■ Given passage
# Closed End Question



## dexter0606 (Feb 1, 2011)

I'm thinking of taking a shot at the closed end style. I've looked at the tutorials / posts and I think I have a good starting point.
I'm not sure about closed end rollerballs though. Most, if not all, I've seen are fountains. I'm wondering what I need to do to fit in the rollerball spring. Have I missed something?


----------



## its_virgil (Feb 1, 2011)

Just make some careful and judicial measurements and drill your hole to the correct length. The spring can be placed onto the refill tip. But, I often leave out the spring and let the refill bottom out on the end of the hole. Accuracy in measuring and drilling is required.

I have two closed end articles on my website which you may or may not have seen. If you want, take a look at http://www.RedRiverPens.com/articles  They are about midway in the list.

Do a good turn daily!
Don



dexter0606 said:


> I'm thinking of taking a shot at the closed end style. I've looked at the tutorials / posts and I think I have a good starting point.
> I'm not sure about closed end rollerballs though. Most, if not all, I've seen are fountains. I'm wondering what I need to do to fit in the rollerball spring. Have I missed something?


----------



## dexter0606 (Feb 1, 2011)

Thanks Don
I hadn't seen those articles
I'll let you know how things work out


----------



## Jim in Oakville (Feb 1, 2011)

I always use the spring with a roller ball (It gives the "feel factor").  The critical length for the pen is  usually 2 7/8"  I measure the diameter of the spring and drill the final depth with a drill matching that measurement, usually a 7mm bit.  The depth of the 7mm hole depends on how deep you drill the tube size hole, the total should be about 2 7/8".


----------



## its_virgil (Feb 1, 2011)

■ Records
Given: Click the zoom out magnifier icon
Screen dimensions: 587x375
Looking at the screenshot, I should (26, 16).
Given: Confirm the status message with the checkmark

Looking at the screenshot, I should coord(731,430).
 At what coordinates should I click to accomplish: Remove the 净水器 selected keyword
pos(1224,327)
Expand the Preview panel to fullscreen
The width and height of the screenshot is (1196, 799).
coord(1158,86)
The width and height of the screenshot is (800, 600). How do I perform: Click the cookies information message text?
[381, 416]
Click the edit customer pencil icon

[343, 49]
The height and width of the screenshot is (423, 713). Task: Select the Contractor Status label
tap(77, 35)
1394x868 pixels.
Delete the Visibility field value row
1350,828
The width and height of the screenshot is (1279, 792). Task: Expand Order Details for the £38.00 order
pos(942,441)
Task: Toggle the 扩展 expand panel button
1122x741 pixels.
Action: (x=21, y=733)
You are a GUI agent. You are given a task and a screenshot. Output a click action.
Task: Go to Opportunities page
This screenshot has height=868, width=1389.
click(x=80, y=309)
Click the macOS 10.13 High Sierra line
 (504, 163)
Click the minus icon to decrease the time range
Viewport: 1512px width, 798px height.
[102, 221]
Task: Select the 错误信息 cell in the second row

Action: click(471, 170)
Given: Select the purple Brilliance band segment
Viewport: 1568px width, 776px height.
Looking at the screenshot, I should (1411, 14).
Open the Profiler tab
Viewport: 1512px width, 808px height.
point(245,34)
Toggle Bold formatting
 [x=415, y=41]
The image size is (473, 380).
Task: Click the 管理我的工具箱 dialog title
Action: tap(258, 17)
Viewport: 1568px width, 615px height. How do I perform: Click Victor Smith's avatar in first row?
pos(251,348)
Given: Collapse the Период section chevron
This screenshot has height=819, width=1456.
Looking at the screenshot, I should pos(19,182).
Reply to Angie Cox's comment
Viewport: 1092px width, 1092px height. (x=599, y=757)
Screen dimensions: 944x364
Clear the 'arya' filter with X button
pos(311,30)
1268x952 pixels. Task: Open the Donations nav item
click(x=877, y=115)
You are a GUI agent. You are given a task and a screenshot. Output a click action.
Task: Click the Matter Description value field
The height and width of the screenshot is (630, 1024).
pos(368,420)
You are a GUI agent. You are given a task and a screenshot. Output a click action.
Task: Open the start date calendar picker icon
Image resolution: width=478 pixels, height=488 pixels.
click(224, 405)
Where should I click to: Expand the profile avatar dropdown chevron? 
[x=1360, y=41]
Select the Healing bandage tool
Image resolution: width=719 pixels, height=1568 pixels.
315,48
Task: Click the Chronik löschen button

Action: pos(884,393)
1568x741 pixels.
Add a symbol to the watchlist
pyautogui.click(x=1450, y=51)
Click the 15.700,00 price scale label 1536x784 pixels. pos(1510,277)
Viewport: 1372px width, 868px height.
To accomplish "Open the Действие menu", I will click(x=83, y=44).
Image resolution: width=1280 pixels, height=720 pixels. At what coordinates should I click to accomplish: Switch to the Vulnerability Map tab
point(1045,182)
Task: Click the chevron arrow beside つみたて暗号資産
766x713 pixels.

■ What the task asks
Type out the portion of the closed-end pen thread starting with "I have two closed" and going on through "good turn daily!". The data have no connection to the closed-end pen thread.

■ Correct result
I have two closed end articles on my website which you may or may not have seen. If you want, take a look at http://www.RedRiverPens.com/articles  They are about midway in the list.

Do a good turn daily!